-- Problem to solve --
Rewrite the records from the line with "Viewport: 893px width, 525px height." through the end of the records, changing "Scale manipulator tool" to "Rotate manipulator tool" and keeping everything else the same. Leave the pictures out of your answer.

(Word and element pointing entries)

· · · · ·

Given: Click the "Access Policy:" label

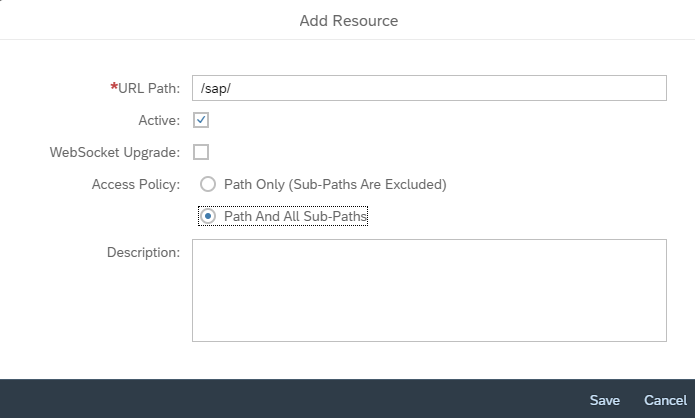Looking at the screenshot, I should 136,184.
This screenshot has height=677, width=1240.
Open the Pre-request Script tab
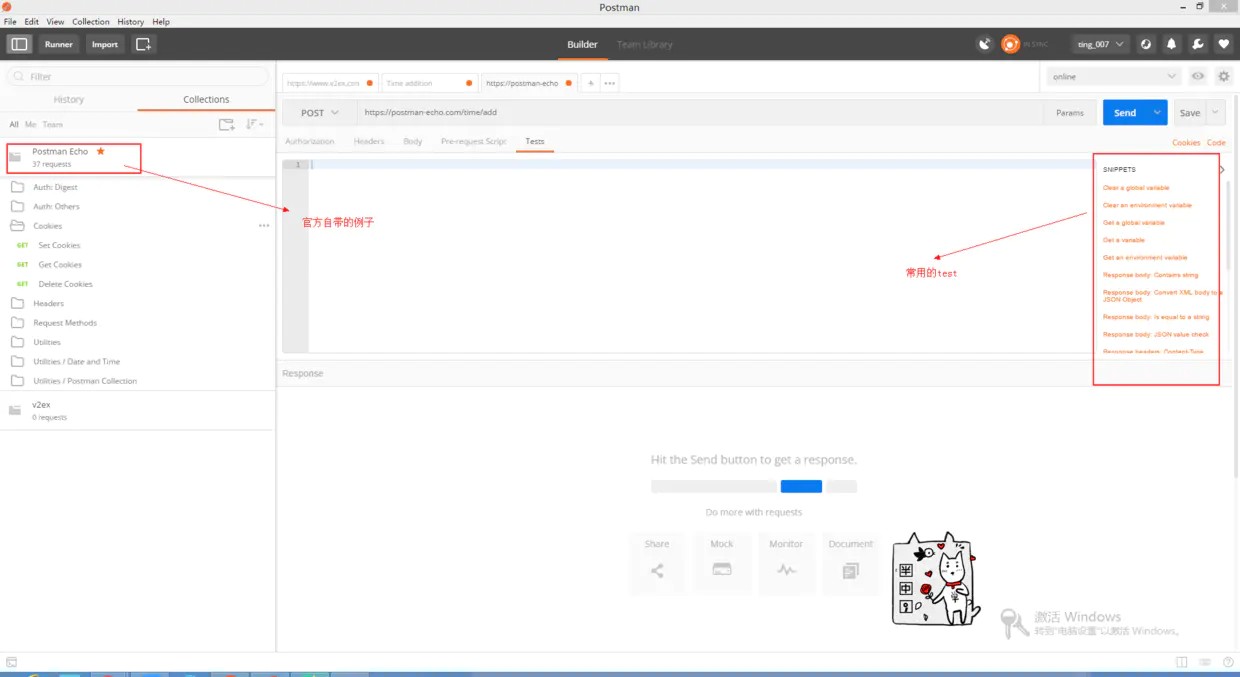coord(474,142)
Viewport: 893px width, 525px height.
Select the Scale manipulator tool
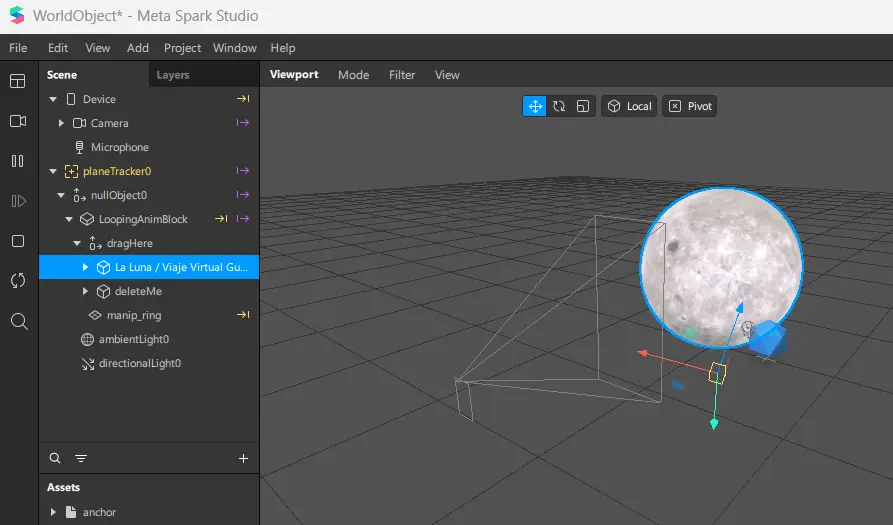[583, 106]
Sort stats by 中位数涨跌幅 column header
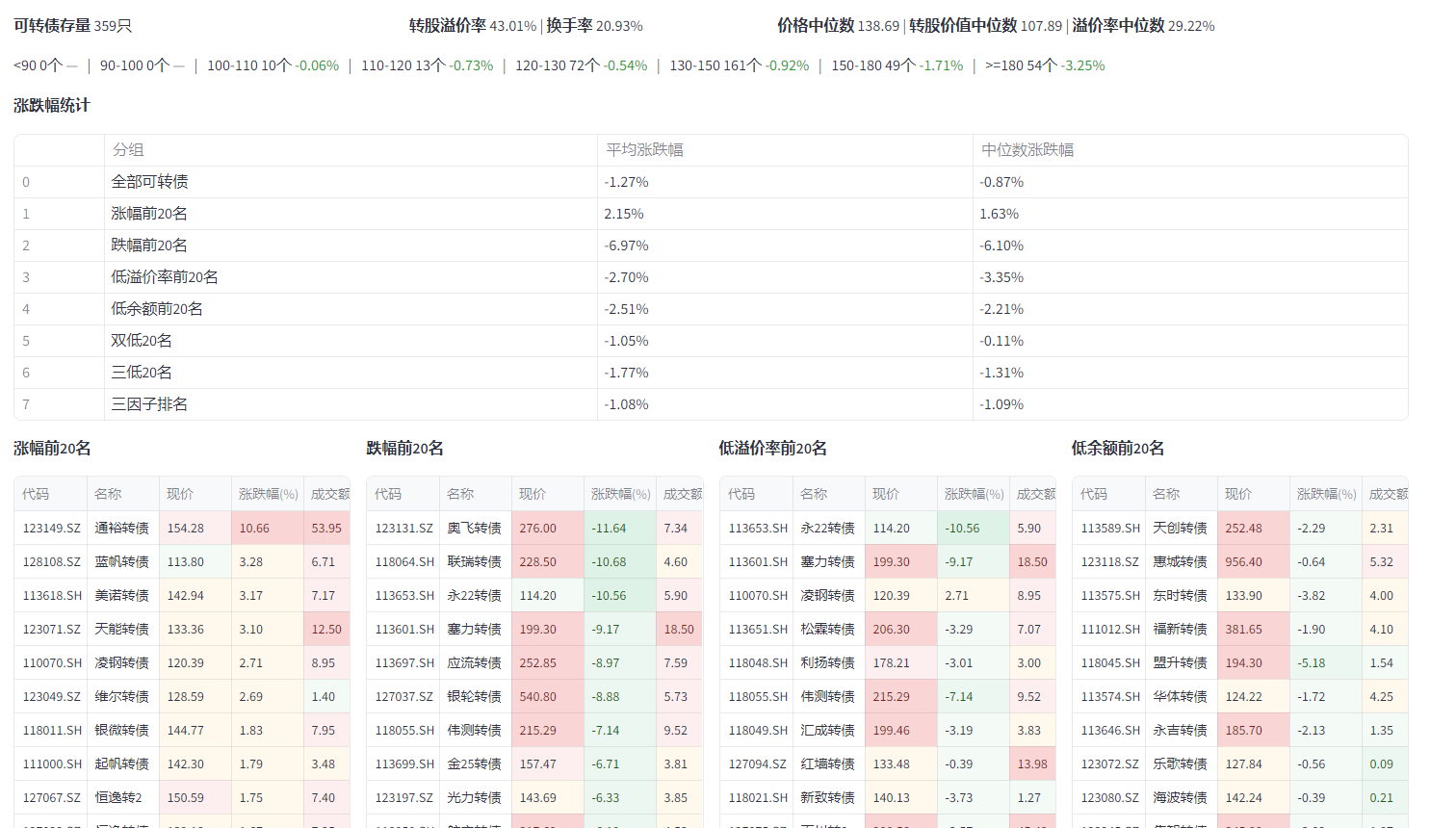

· · · · ·

-- Result of this task --
Viewport: 893px width, 525px height.
Select the Rotate manipulator tool
[583, 106]
Sort stats by 中位数涨跌幅 column header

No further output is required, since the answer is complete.